Stop Word Sets – Tokenization – Search
When thinking about the importance of a “stop list” or “stop word list”, essentially a low level gateway through which initial tokenization takes place, it’s hard not to consider on a more general level, what has become the increasingly competitive realm of search technology and how its respective players approach this space differently (or not) including the use of “stop lists” and other key points of search mediation.
We first have to understand that the body of information being searched is in no way finite or perfect, that is… that all the available information on the internet is a dynamically changing structure; a body or set that is changing constantly not only by additional information but by context and various cultural filters that are also changing… and so any effective search method will have to be adaptive and evolve in a number of ways.
This being said, it would appear that the competitive market for search technology is a great space for variation in which each player might take advantage of diverse market demands through specialization. This can be seen in some cases with services like Wolfram Alpha and Ask.com, though seen more often is competitive search models that veer towards homogenization. This could be seen as stemming directly from a comparative user analysis of one service against another… When a user notices that one engine can find something more easily than another, the general assumption is that it can find everything more easily than the other. Perhaps when ad sales hang in the balance we encounter such things as one search engine like Microsoft’s Bing.com directly copying the results of another like Google.com.

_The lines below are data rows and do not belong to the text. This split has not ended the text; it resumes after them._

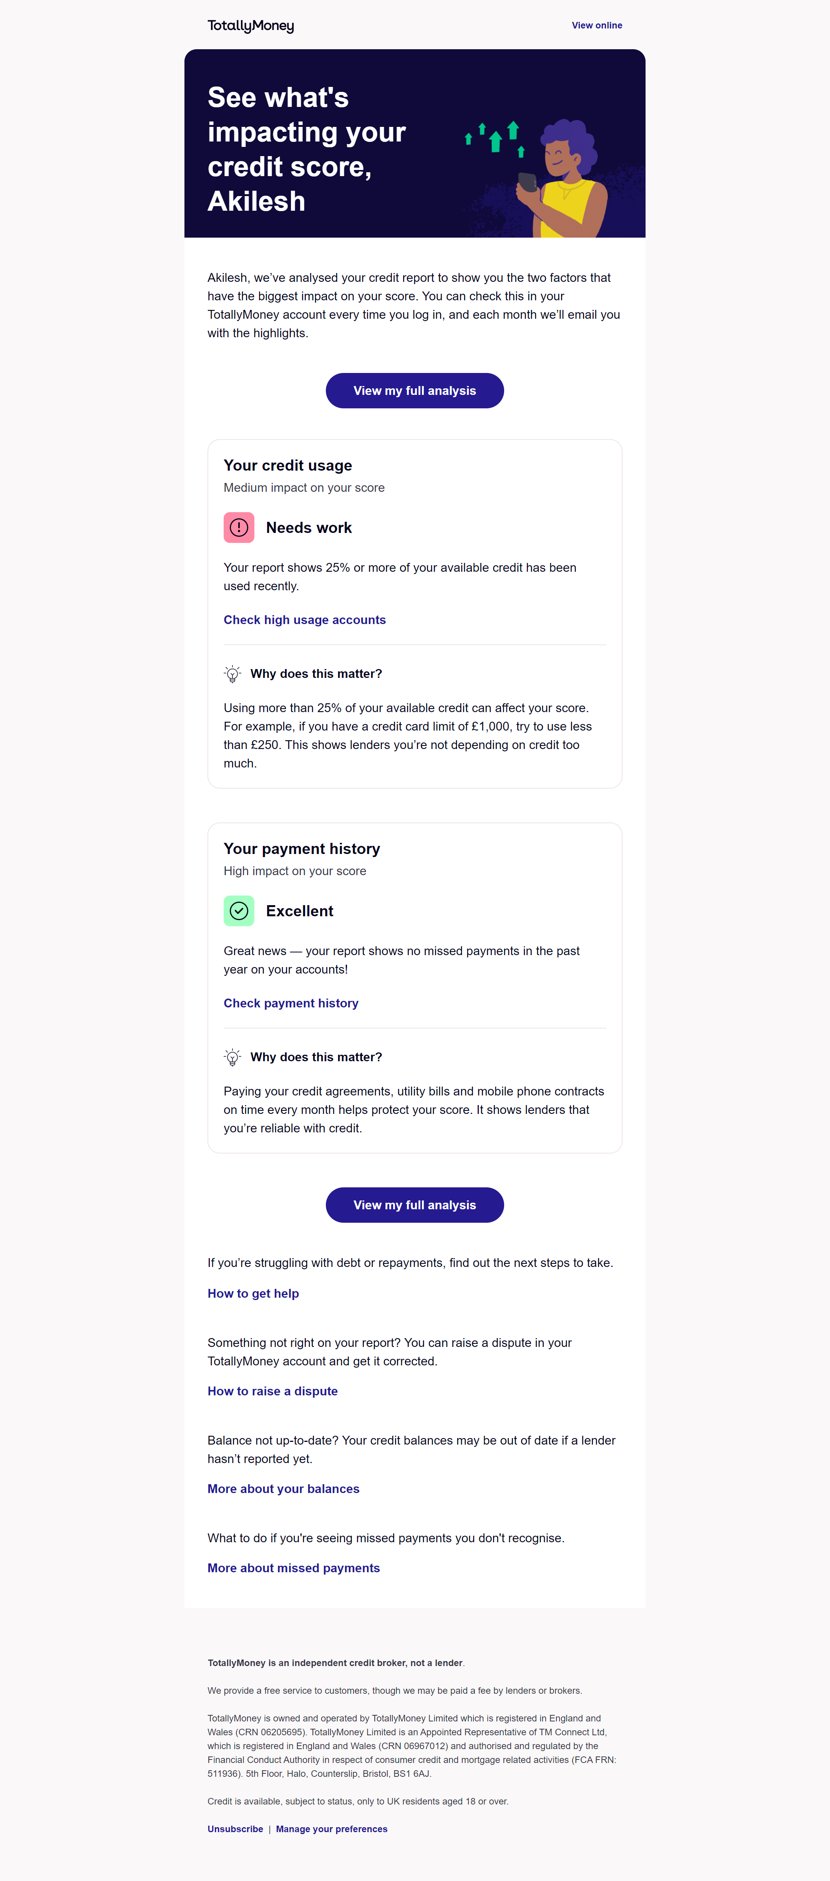The image size is (830, 1881).
Task: Open the Check payment history link
Action: tap(291, 1003)
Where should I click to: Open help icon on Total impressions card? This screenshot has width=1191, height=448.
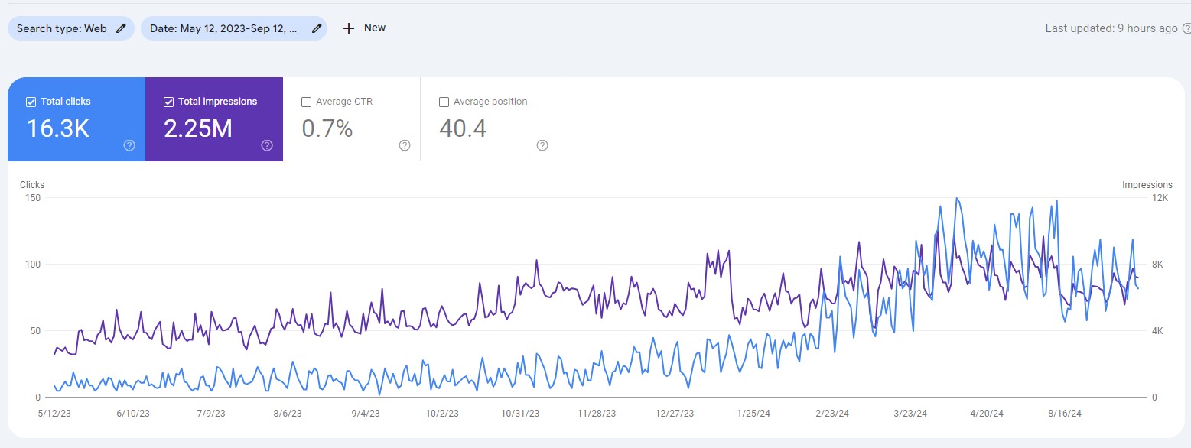point(267,145)
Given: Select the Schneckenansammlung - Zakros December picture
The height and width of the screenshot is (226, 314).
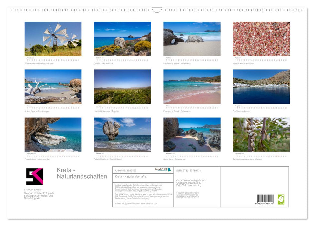Looking at the screenshot, I should [x=261, y=134].
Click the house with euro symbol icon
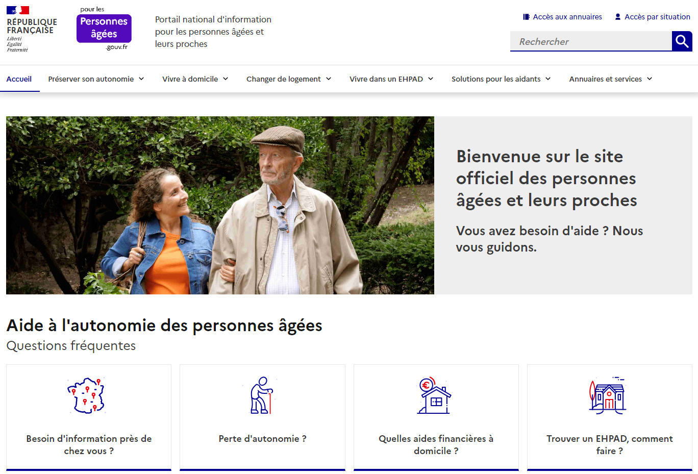Screen dimensions: 698x474 point(435,395)
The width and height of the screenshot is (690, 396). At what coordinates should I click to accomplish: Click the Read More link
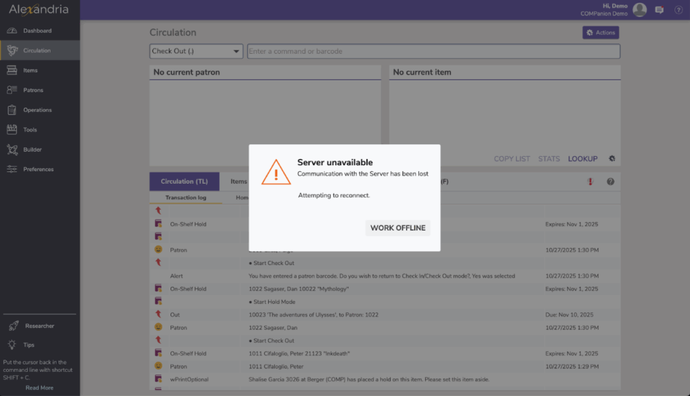click(x=39, y=388)
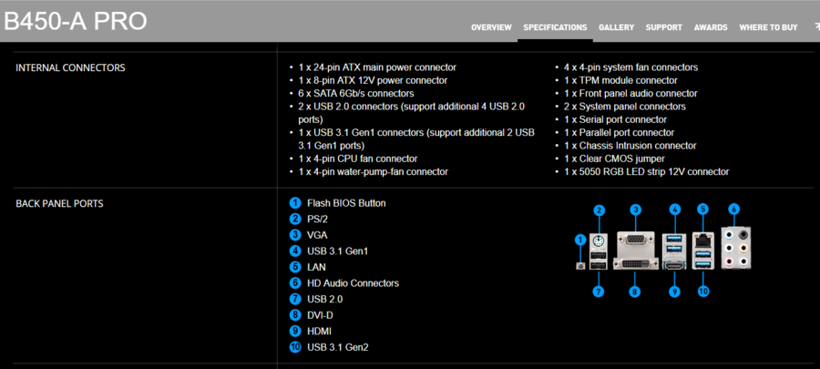Click number 3 badge beside VGA in list
This screenshot has height=369, width=820.
[x=295, y=235]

Until recently such occurrences have been rare at best and are presumably the result of some hard hard fisted executive demanding competitive results at whatever the cost. When this happens the question of one service’s approach, including their specific methods of stop tokenization, as opposed to another’s becomes null. The system and market becomes discreetly hierarchical, with one dominant presence defining the validity of other’s below it.
On the other hand specialized approaches to tokenization are hugely important -especially with regard to personalization services in which a system learns specifically from the patterns of a single user, custom tailoring relevancy of search results to meet that individual. This however does bring forth another problem, being the possible constraining of an individual’s search experience in which they are limited to a stylized subset of information.
Generally speaking this is a good thing, in that the growing body of searchable information overwhelms our ability to parse it. We require filters, even adaptive personalized ones, to return information that is relevant to us, but without unnecessarily constraining true discovery. While current search technology is impressive in its ability to return even faintly relative strings of information, it is always relative information in some proximal sense. The ability to discover something that has no apparent logical or referential connection to the user but that is rewarding or stimulating all the same… This is the major disconnect with recommendation engines and there are a lot of different approaches to bridging it.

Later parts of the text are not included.